* 出題内容 *
以下の項目のうち、「You are a computer-use agent. This」を含む行から「Looking at the screenshot, I should pos(340,114).」を含む行までを、一字も変えずに書き写す。両端の行も含め、それ以外の行は書かない。
------
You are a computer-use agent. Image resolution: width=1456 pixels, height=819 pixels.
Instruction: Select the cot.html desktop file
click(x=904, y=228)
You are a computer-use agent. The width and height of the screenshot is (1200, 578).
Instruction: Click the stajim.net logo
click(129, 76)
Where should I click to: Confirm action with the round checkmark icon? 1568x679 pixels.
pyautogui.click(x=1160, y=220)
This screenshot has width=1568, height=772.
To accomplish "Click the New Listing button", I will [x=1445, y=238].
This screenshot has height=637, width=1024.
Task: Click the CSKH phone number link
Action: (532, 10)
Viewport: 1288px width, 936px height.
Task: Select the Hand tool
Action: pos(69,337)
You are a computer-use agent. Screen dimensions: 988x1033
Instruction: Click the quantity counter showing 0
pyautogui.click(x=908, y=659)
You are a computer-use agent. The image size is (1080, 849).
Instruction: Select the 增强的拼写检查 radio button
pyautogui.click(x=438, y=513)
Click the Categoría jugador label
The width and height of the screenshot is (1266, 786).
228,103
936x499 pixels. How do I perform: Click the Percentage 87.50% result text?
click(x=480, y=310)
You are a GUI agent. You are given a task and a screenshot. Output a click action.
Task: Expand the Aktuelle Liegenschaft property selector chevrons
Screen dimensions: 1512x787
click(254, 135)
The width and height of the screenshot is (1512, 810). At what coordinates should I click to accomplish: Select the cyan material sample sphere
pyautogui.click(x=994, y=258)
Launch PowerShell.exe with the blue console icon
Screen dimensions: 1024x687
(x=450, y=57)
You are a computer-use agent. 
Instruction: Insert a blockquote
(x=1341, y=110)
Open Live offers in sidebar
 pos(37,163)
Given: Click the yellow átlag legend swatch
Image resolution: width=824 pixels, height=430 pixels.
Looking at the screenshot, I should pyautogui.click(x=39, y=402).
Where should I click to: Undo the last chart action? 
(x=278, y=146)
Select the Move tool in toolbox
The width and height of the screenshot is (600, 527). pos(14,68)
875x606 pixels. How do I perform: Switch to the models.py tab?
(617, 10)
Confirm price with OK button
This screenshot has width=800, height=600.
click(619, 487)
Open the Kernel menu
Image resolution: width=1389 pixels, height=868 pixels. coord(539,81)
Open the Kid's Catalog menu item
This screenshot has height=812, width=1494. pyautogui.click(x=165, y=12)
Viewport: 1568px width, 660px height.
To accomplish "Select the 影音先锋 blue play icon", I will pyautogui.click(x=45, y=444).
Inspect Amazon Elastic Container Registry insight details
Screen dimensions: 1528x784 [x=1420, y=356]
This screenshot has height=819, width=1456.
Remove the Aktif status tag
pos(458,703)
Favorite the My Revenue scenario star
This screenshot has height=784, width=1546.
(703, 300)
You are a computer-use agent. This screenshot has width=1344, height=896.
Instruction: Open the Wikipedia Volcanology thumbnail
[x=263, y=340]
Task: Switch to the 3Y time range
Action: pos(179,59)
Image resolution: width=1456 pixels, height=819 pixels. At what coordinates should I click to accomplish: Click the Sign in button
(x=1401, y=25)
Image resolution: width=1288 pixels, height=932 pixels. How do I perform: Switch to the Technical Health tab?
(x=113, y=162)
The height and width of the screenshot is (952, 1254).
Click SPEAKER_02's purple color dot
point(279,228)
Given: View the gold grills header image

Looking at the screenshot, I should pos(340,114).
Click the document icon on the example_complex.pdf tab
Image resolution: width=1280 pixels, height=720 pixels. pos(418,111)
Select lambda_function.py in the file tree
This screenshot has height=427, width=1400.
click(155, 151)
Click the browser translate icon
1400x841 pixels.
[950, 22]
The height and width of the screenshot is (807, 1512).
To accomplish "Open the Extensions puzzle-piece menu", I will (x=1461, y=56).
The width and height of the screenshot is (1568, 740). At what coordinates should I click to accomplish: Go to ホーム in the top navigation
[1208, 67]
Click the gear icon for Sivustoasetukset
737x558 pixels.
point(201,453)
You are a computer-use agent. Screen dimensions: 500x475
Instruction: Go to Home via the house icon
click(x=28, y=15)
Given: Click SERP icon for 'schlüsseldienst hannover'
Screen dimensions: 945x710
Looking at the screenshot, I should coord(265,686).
------
* 最終結果 *
You are a computer-use agent. This screenshot has width=1344, height=896.
Instruction: Open the Wikipedia Volcanology thumbnail
[x=263, y=340]
Task: Switch to the 3Y time range
Action: pos(179,59)
Image resolution: width=1456 pixels, height=819 pixels. At what coordinates should I click to accomplish: Click the Sign in button
(x=1401, y=25)
Image resolution: width=1288 pixels, height=932 pixels. How do I perform: Switch to the Technical Health tab?
(x=113, y=162)
The height and width of the screenshot is (952, 1254).
Click SPEAKER_02's purple color dot
point(279,228)
Given: View the gold grills header image

Looking at the screenshot, I should pos(340,114).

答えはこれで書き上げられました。